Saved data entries

=== Begin Enclosure ===

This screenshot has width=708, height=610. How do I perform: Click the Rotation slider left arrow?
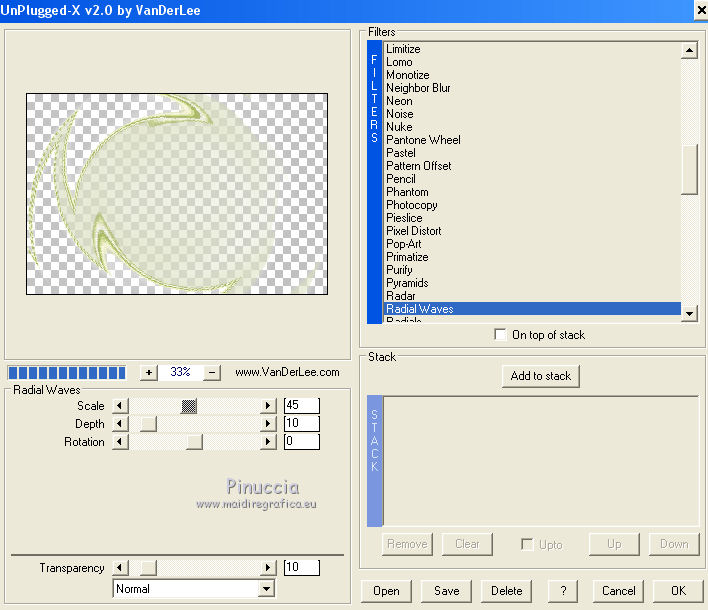(x=121, y=442)
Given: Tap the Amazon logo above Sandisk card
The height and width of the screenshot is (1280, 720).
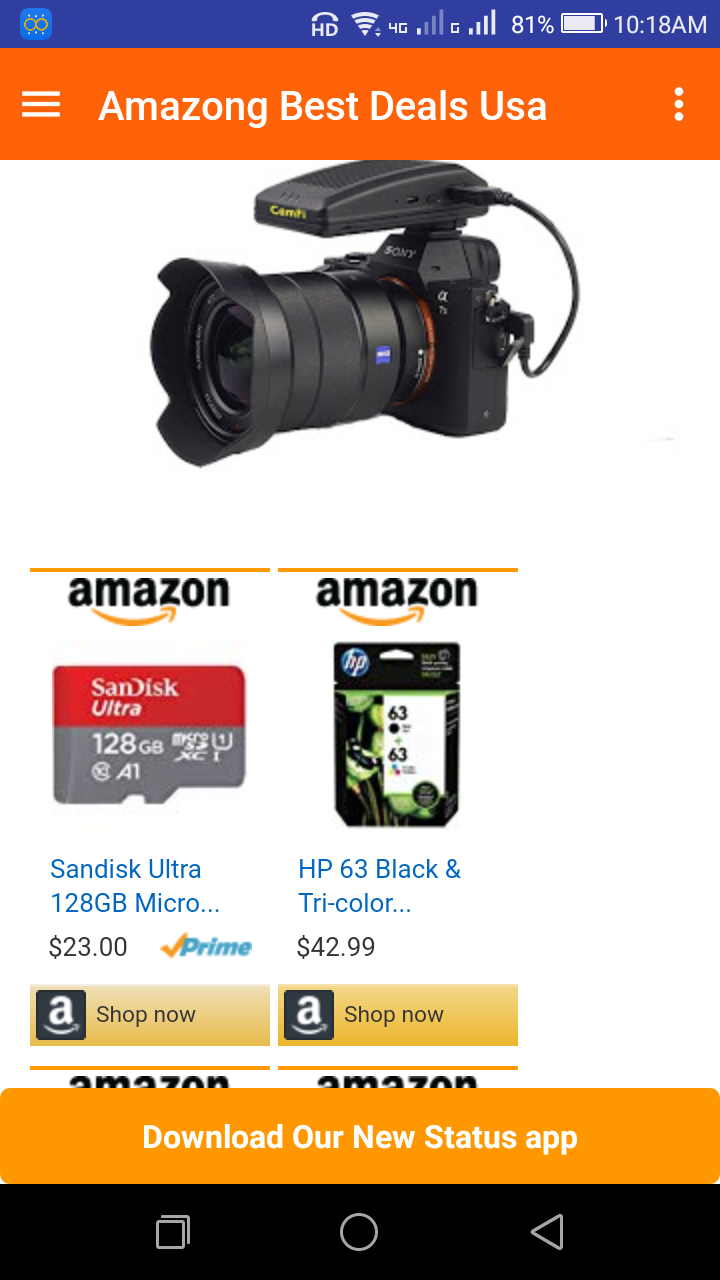Looking at the screenshot, I should pos(149,600).
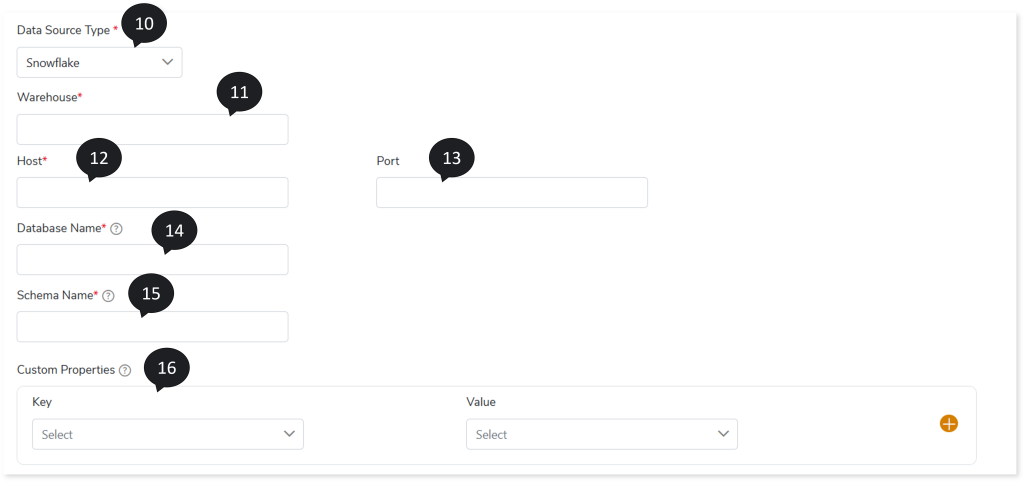Image resolution: width=1024 pixels, height=482 pixels.
Task: Click the Database Name text box
Action: 152,259
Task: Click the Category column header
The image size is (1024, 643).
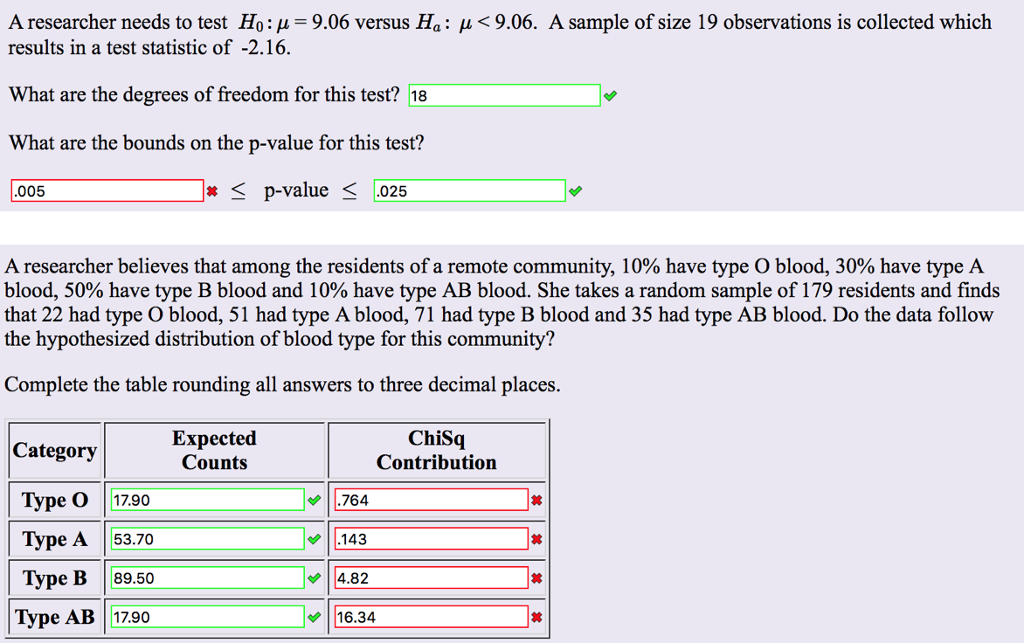Action: coord(54,449)
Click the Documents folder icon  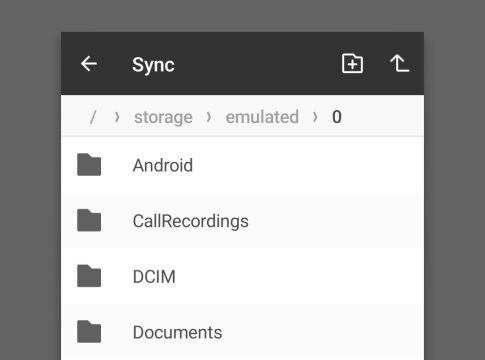tap(89, 332)
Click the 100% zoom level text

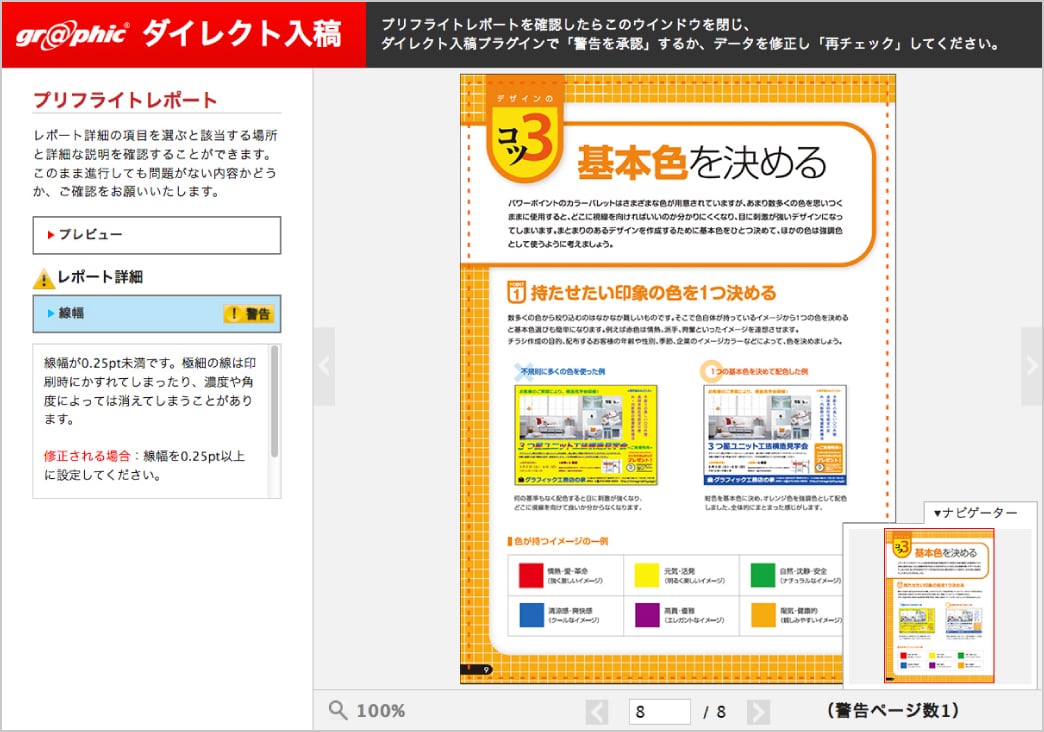[381, 711]
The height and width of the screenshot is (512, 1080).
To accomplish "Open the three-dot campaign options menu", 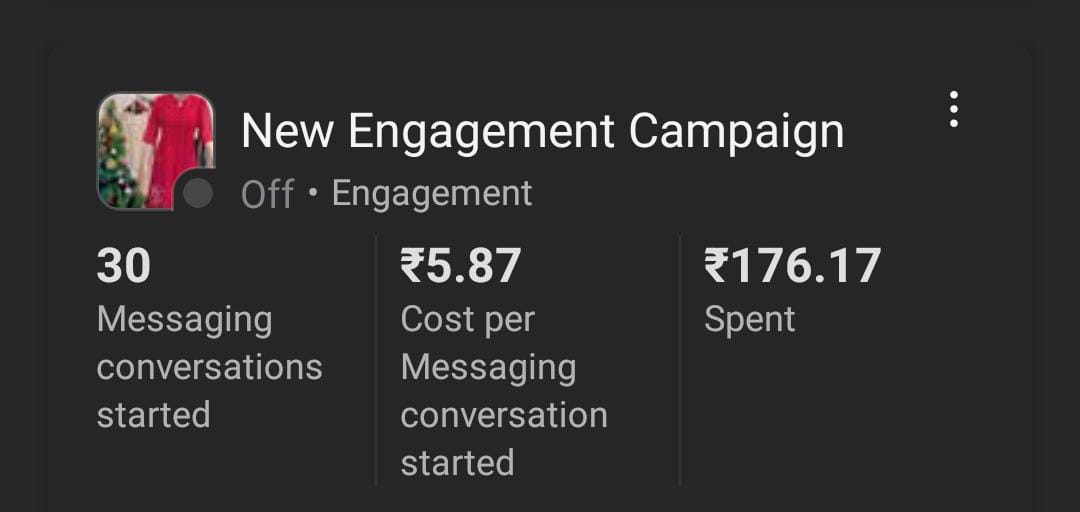I will click(953, 109).
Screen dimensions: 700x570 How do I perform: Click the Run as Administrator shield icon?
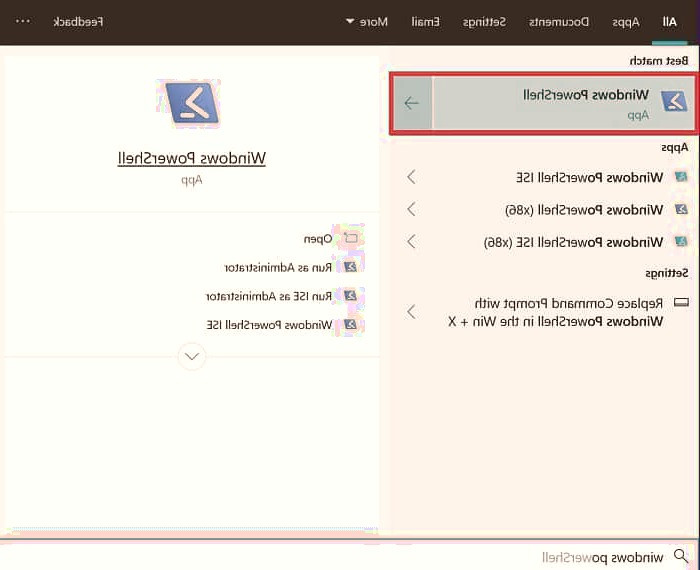point(350,268)
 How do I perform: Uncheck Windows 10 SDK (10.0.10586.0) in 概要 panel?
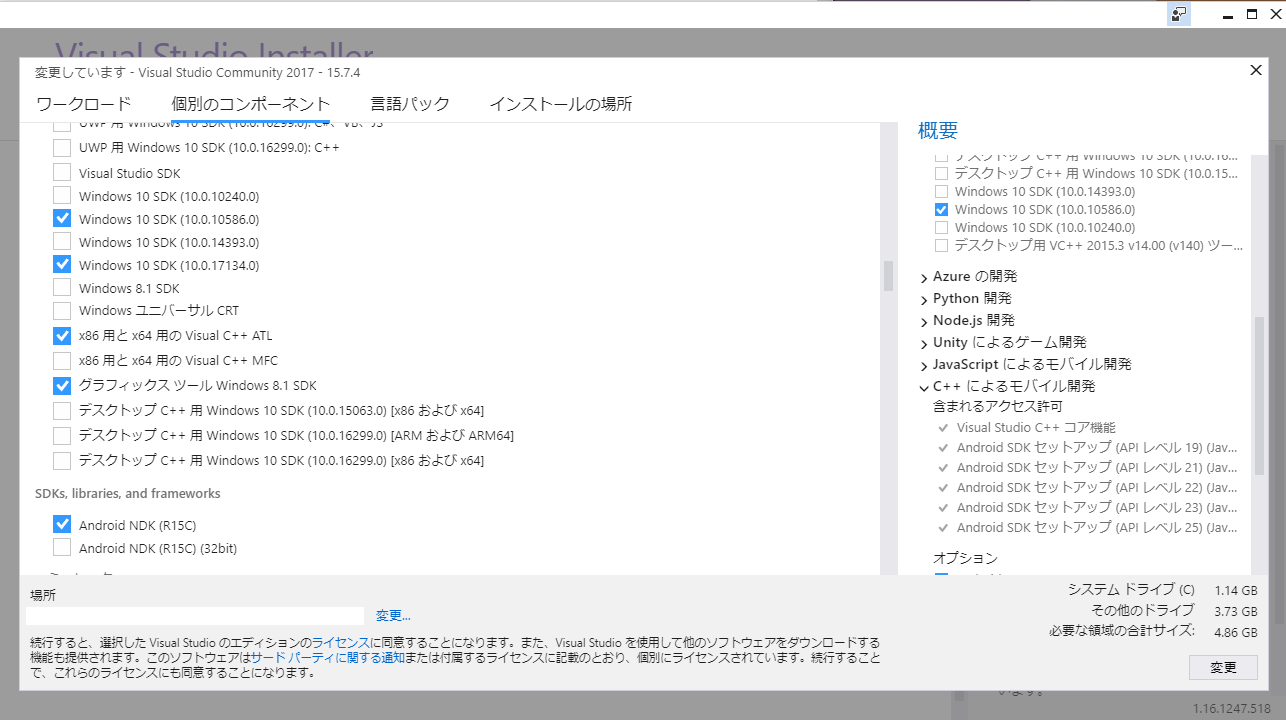pyautogui.click(x=941, y=209)
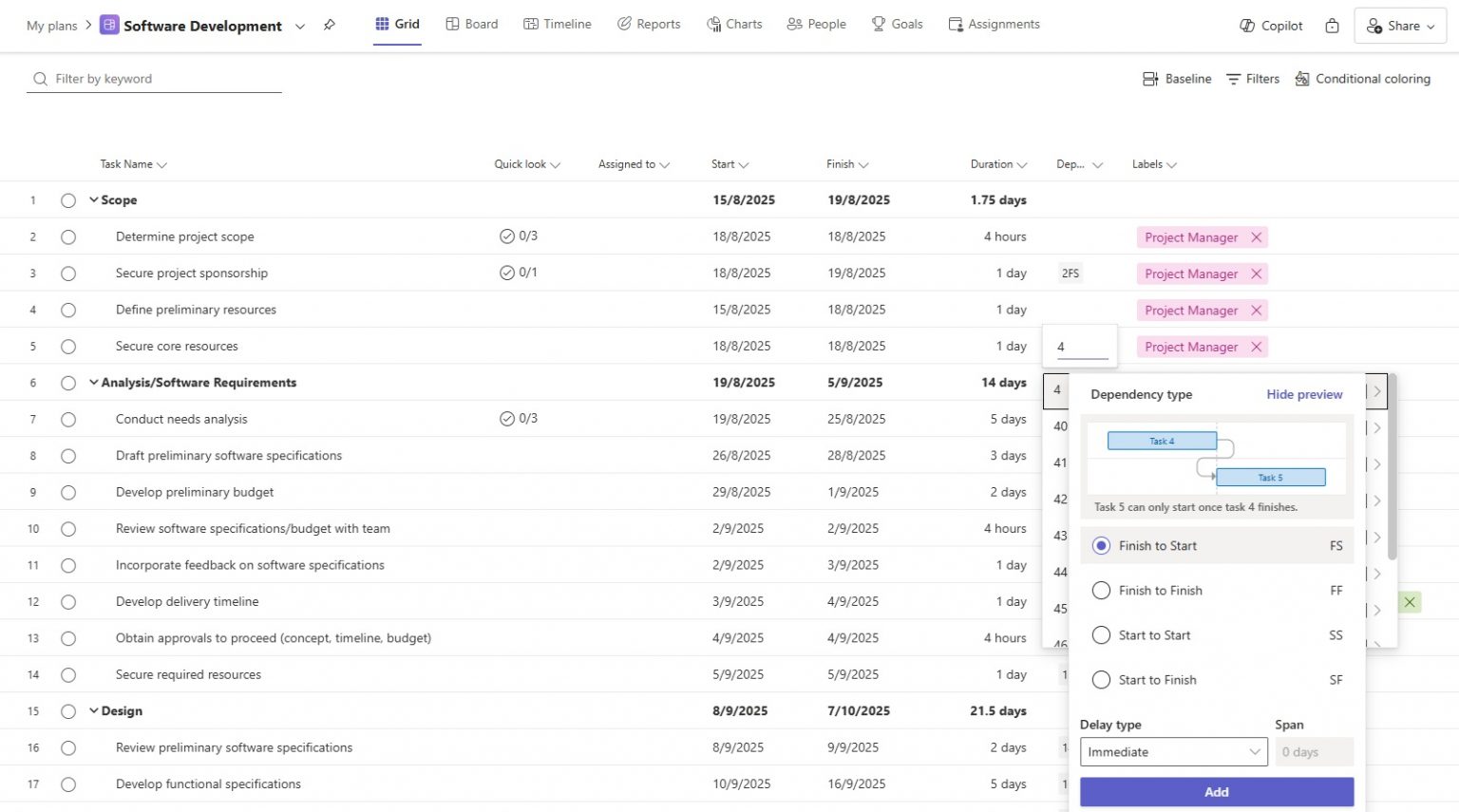Screen dimensions: 1459x812
Task: Open Conditional coloring options
Action: pyautogui.click(x=1363, y=79)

=== End Enclosure ===

* _Description of the task_:
Your task is to retype, exactly and only, the lines from the line holding "Screen dimensions: 700x570" through the final line of the data above, with both ends kept. Drop the pictures.

* _Expected answer_:
Screen dimensions: 700x570 How do I perform: Click the Run as Administrator shield icon?
point(350,268)
 How do I perform: Uncheck Windows 10 SDK (10.0.10586.0) in 概要 panel?
pyautogui.click(x=941, y=209)
Screen dimensions: 1459x812
Task: Open Conditional coloring options
Action: pyautogui.click(x=1363, y=79)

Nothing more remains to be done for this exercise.